> EXERCISE DESCRIPTION:
The expected output is the full set of entries, printed exactly, without pictures.

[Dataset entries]
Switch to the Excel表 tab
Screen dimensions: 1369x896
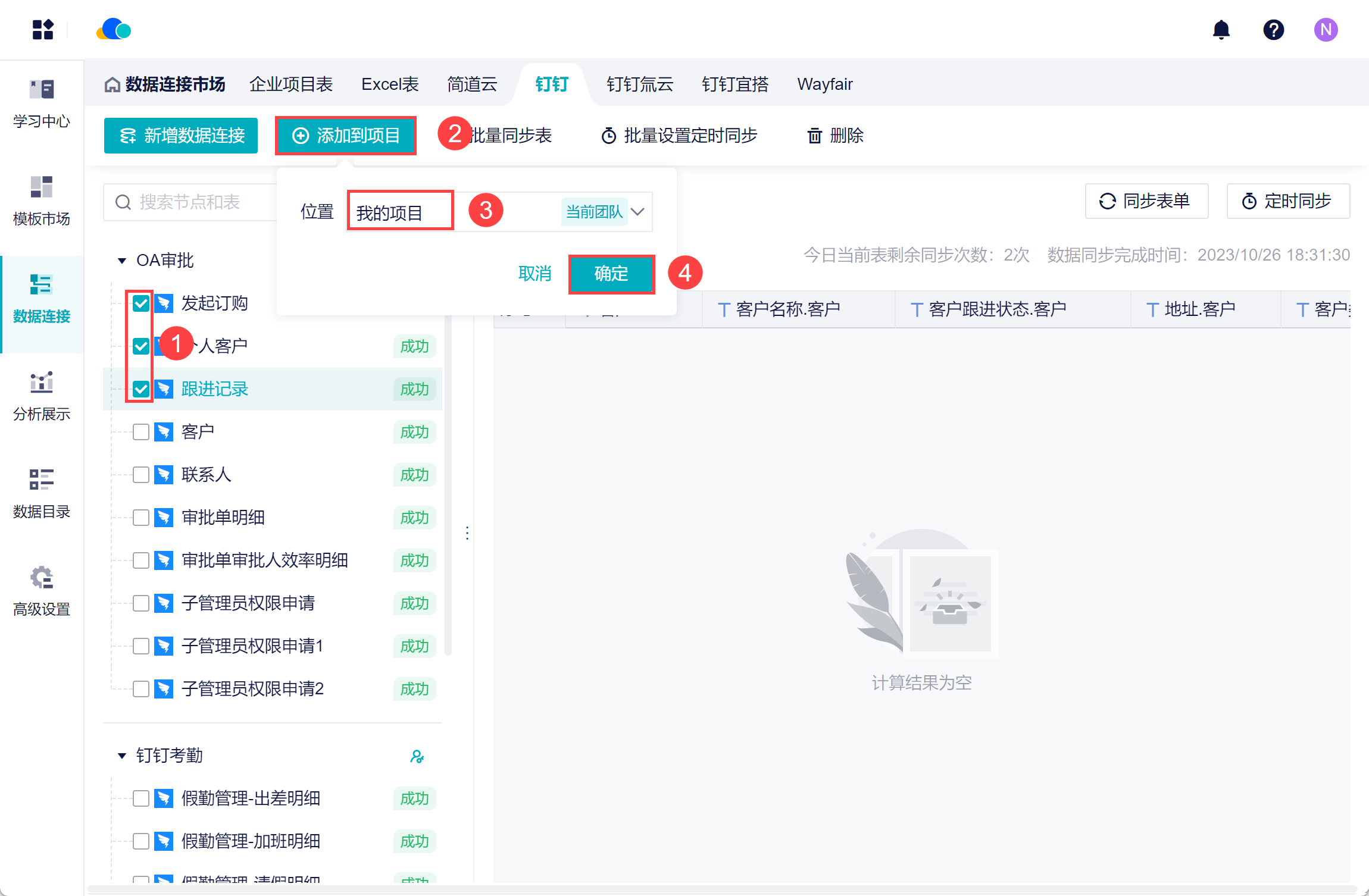click(x=390, y=84)
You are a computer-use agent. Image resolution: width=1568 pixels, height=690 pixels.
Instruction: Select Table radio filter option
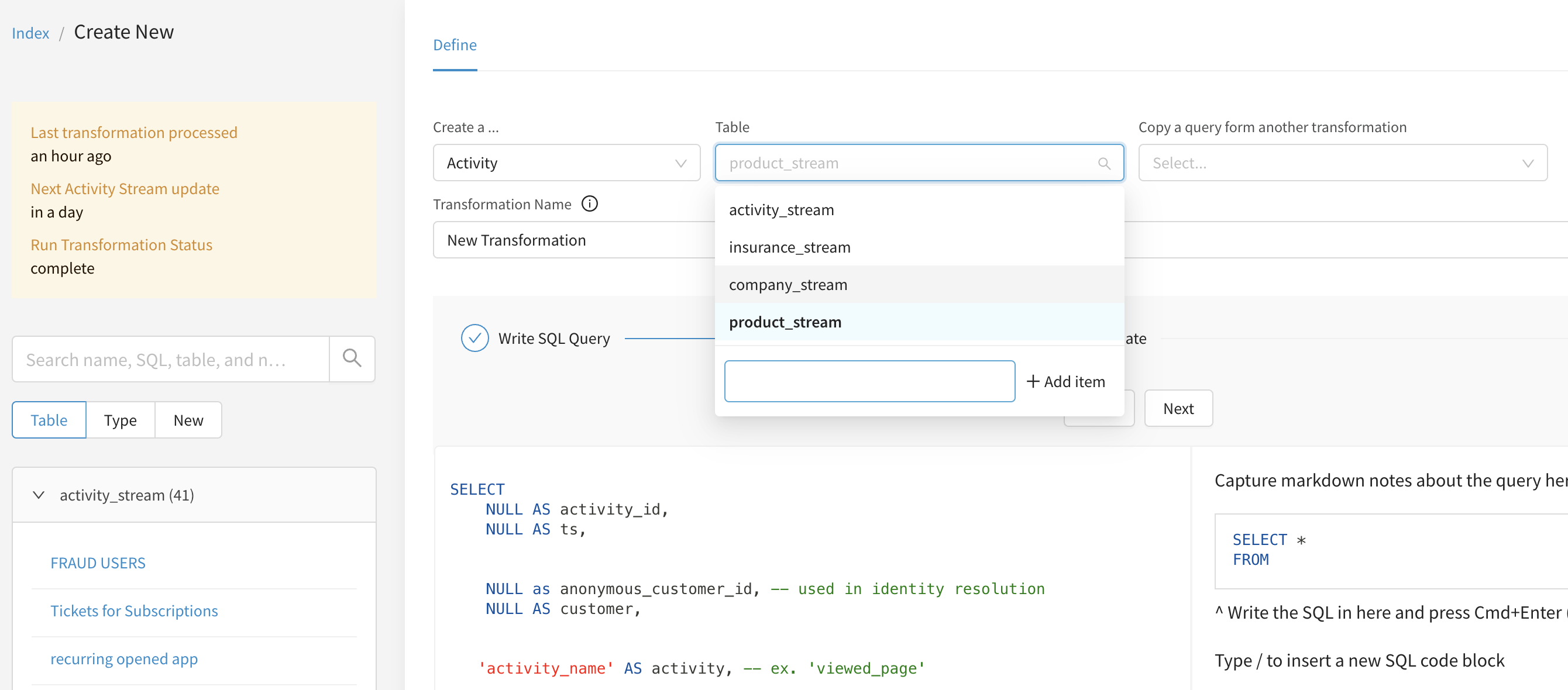[x=49, y=420]
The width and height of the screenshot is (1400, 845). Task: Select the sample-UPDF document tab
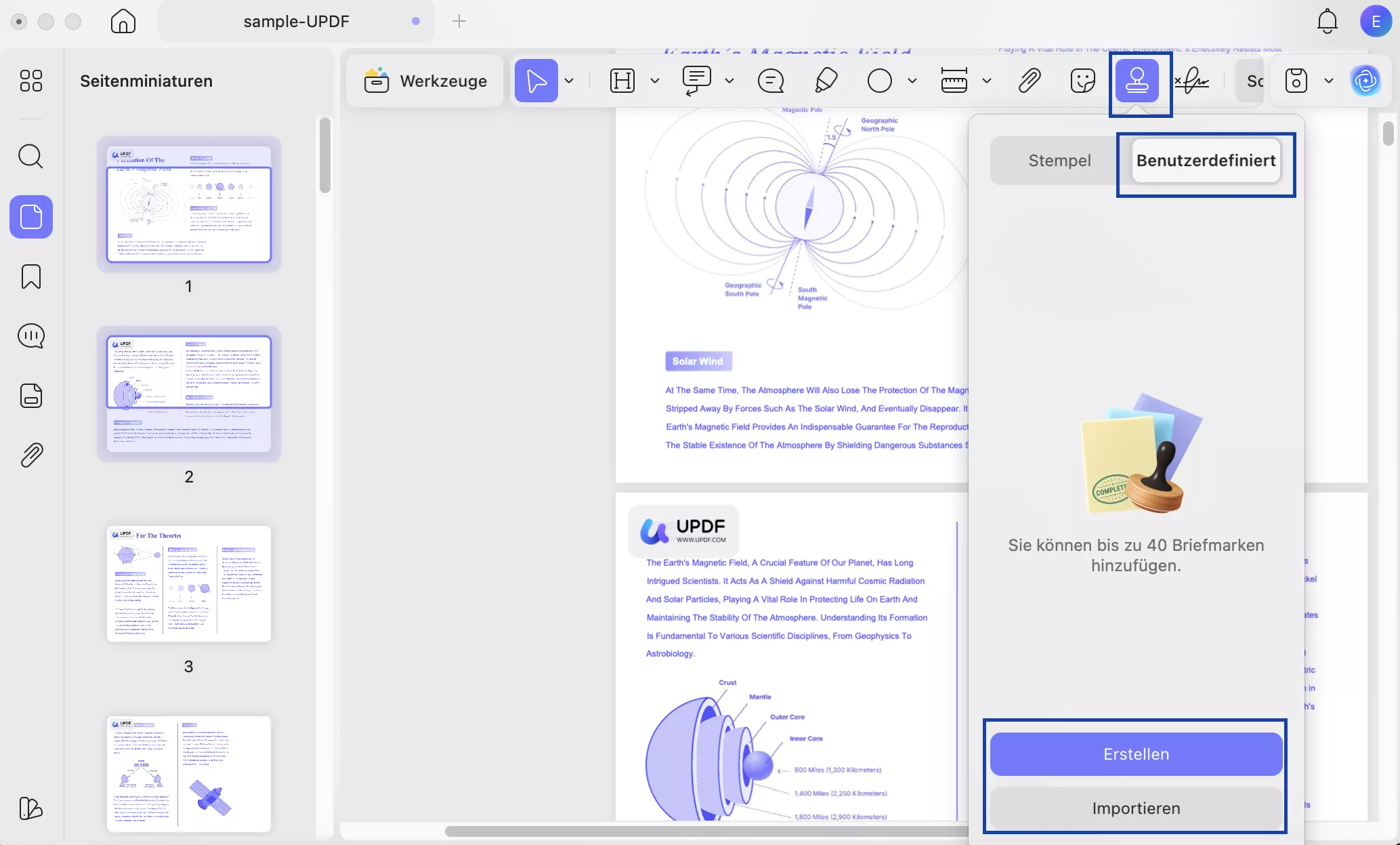click(296, 21)
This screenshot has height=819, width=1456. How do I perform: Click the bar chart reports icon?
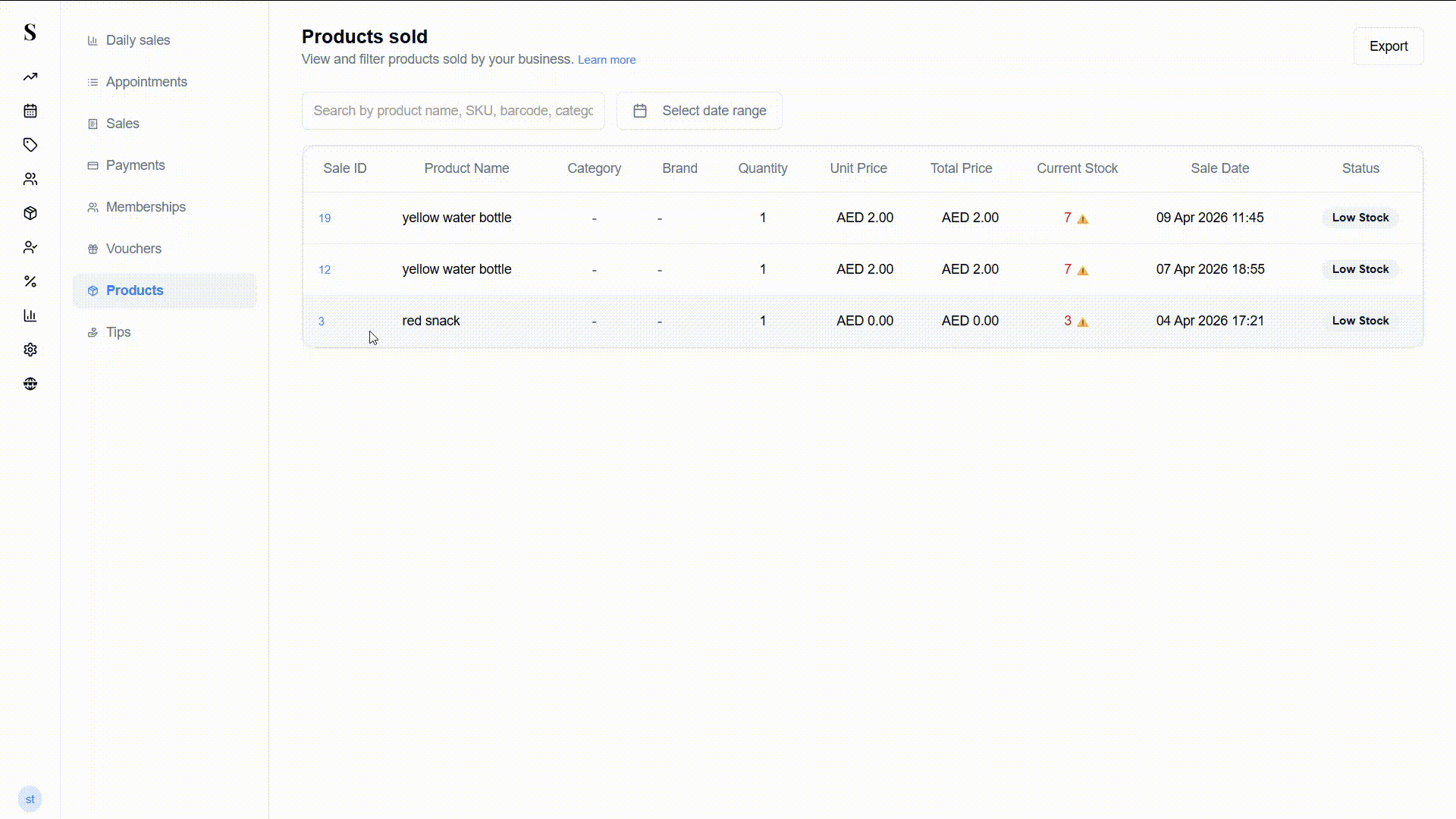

> EXPECTED OUTPUT:
Switch to the Excel表 tab
Screen dimensions: 1369x896
click(x=390, y=84)
You are a computer-use agent. Image resolution: width=1568 pixels, height=690 pixels.
Instruction: Select Table radio filter option
[x=49, y=420]
The width and height of the screenshot is (1400, 845). Task: Select the sample-UPDF document tab
click(296, 21)
This screenshot has height=819, width=1456. How do I perform: Click the bar chart reports icon?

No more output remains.